Lollipop Chainsaw continues Suda’s taste for utter insanity. It’s a short trip, but breakneck energy and a witty B-grade, grindhouse-style plot also means that this is a game that you don’t really want to be much longer than the four-hour run time. Any longer and it would be at risk of outstaying its welcome – there’s not a whole meat to the combat, and the combat is literally 100 per cent of the game, but at four to six hours, it’s a breathtaking demonstration of creativity and self-referential charm.

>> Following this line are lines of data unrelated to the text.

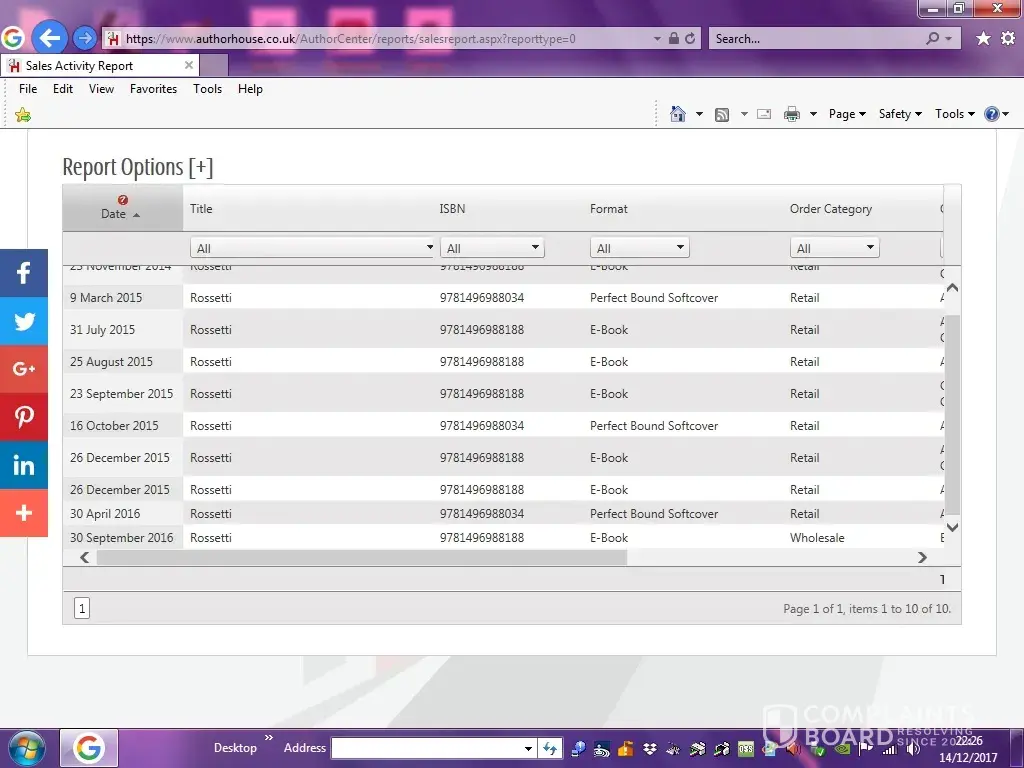Open the File menu
This screenshot has width=1024, height=768.
[28, 89]
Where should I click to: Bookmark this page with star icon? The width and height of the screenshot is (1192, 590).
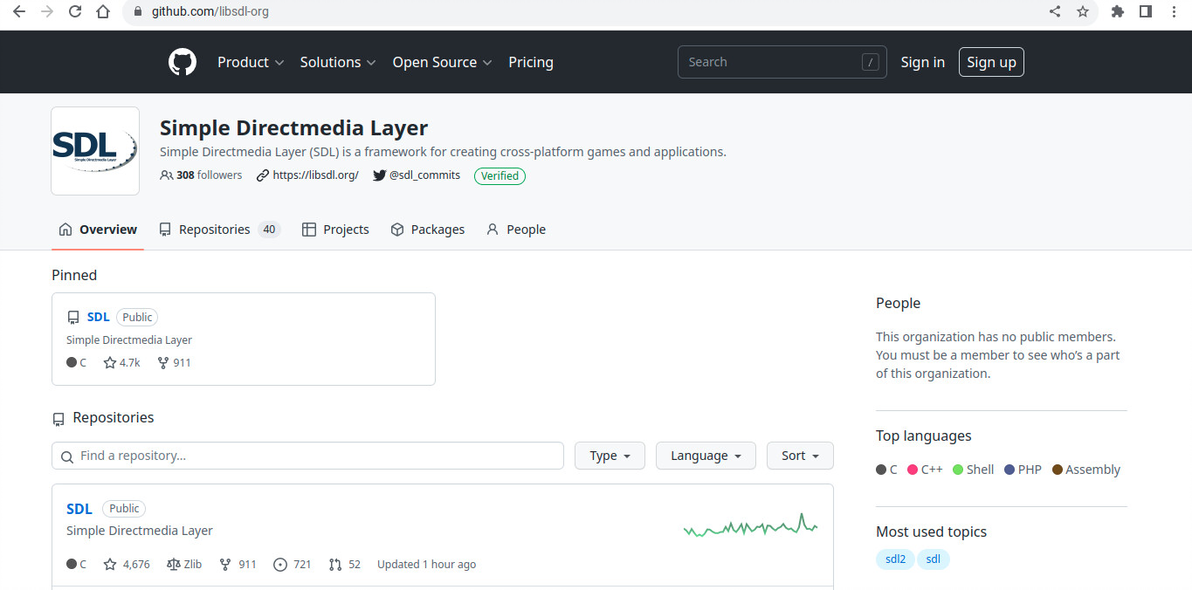[1082, 12]
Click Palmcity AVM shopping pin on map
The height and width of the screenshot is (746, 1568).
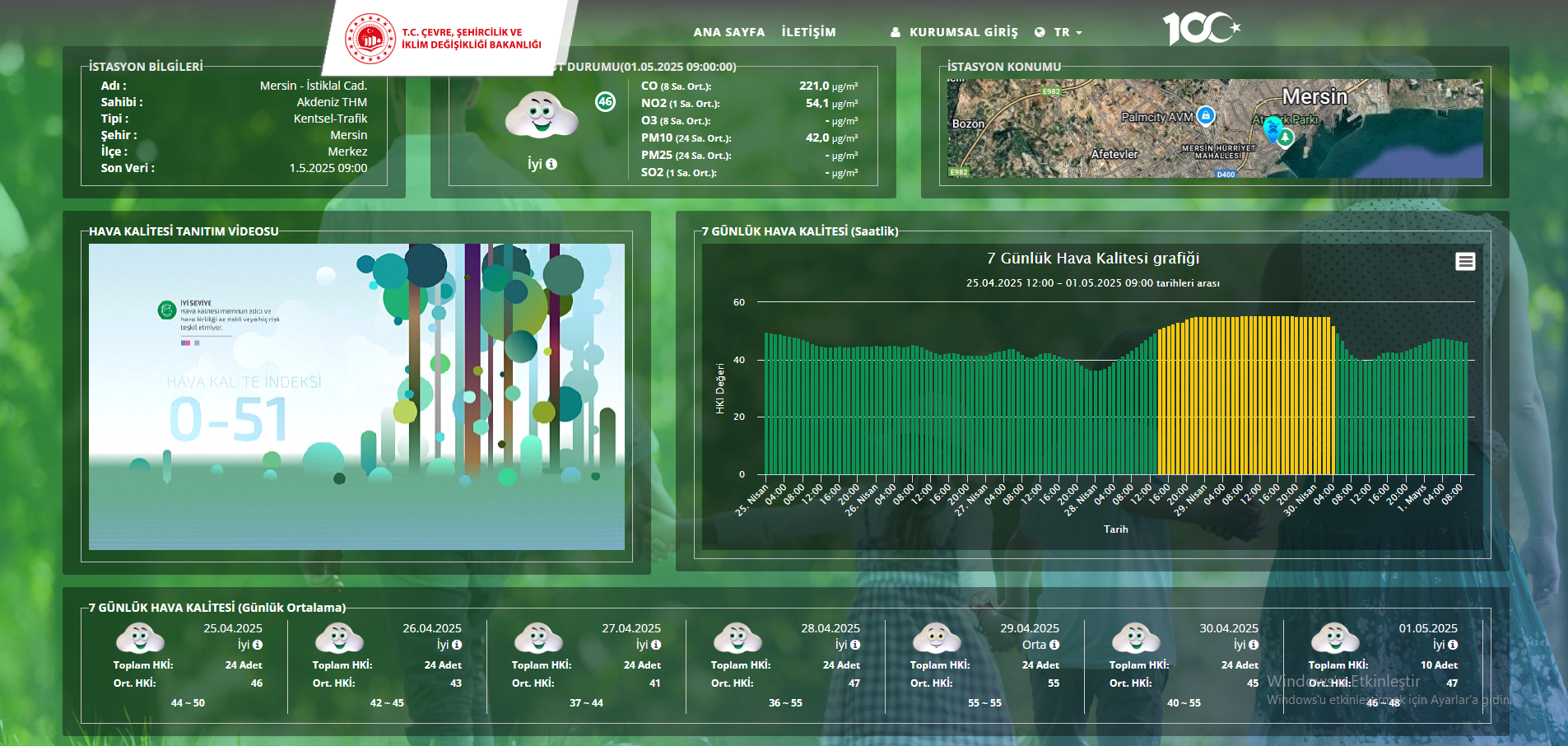1205,116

But let’s start with why this is one of those rare games where the gameplay doesn’t really matter. Lollipop Chainsaw is one of the weirdest, funniest and utterly morbidly charming games you’ll ever play. It’s a resolutely B-grade horror game with zombies right out of the 70s and a blonde cheerleader lead character that is a weird, gloriously over-the-top take on Buffy the Vampire Slayer.
Not that the game gets too heavy-handed with the self referencing; it’s important to realise that first and foremost that this is a game all about having fun and despite moments of extreme violence the fun is light hearted and, strangely, happy. Most of the gore is literally replaced with rainbows, and while the boss battles (up to usual Suda standards of wild intensity) are incredibly violent affairs, the effect is softened greatly by the explosion of bright colours and adult – but deeply funny – profanity.
Now, that raw energy is there to mask a very one-note combat system. Lollipop Chainsaw is less complex than a Dynasty Warriors game, with a very simple combo system and no block button (always a sign of a game that has a penchant for being a button-masher). There’s a meter that fills up as you slaughter zombies that lets you unleash a “Super-Juliet” for a couple of seconds (the game will play “Hey Mickey” as that happens, no less), and zombie heads will really roll, but deciding when to use that is the extent of this game’s strategy. Otherwise it’s simply about memorising enemy patterns and exploiting them.
Yes, it’s about four hours long, but do you get off a three-minute roller coaster ride and say to yourself “man that was so much fun, but this ride sucks, it should have been five minutes!”? The sheer creativity on display here makes this game worthwhile, and really, if gamers really do want the intelligent, creative games they claim to want, this game should sell in truckloads.
Somehow I suspect the majority is going to stick with Call of Duty.